I have resigned! I have resigned from my job in Singapore. I have finally taken the big big leap.
That leap I was contemplating for the longest time.
It's funny how the heart really knows what you want. I remember an immense feeling of peace came over me when the decision was made. I believe it was also the peace God gave me after answering my constant prayers.
My roller coaster ride began in September. In fact, I think it already began when Malaysia imposed the lockdown in March 2020. The day before it, I said goodbye to my boss and colleagues, the temporary kind, thinking it was going to be just a week or two maybe. From then, I was working remotely in JB, doing whatever I can online. But deep down, I was feeling bad. My primary role required me to be IN the lab, preparing samples, supporting all the experiments of my colleagues projects, learning new lab skills etc. So I geared myself towards learning new softwares, proposing targets for the first time, keeping up with presentations and willingly taking on any administrative processes that my team needs.

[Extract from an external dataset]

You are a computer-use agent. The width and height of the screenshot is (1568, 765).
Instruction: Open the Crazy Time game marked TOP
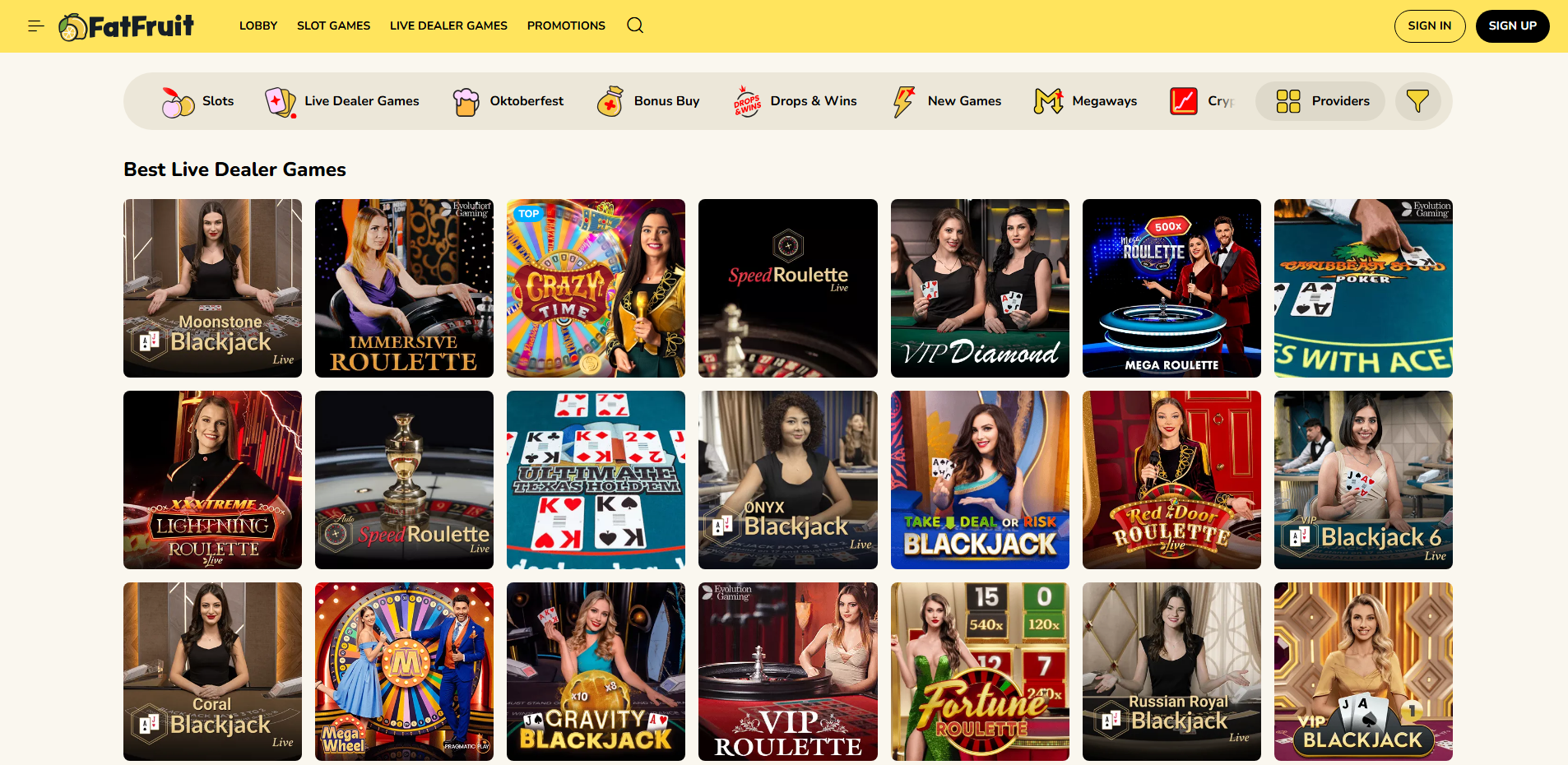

Along the year of 2020 and beginning of 2021, I had actually asked my boss if I should leave as the border was closed for too long and the uncertainties were increasing, but he kept saying it was fine and not to worry about it. But my stress and guilt were growing and eating me. I wasn't at peace.
Then one day, my boss told me that his boss, and his boss's boss have 'raised a concern' on the team's bandwidth. They needed more hands. With that and the border uncertainties, I was given an option to enter and stay in Singapore, or....
I already knew my decision. And for the first time in a long time, I felt something heavy was lifted off my heart. But of course, there was still some room for second thoughts. Are you sure you want to leave a good company?Are you sure you can give up the SGD?
A lot of are you sure questions that week.
I work in Singapore for my family, and I gave up my job in Singapore also for my family.
For whatever reason, I believe God will lead the way for me and open many more doors for me here in JB where I can finally feel like I really belong to. I'm scared but excited. But more excited!
Looking forward to blog more consistently xoxo (aiyaiyai Ally you gonna jinx this up?)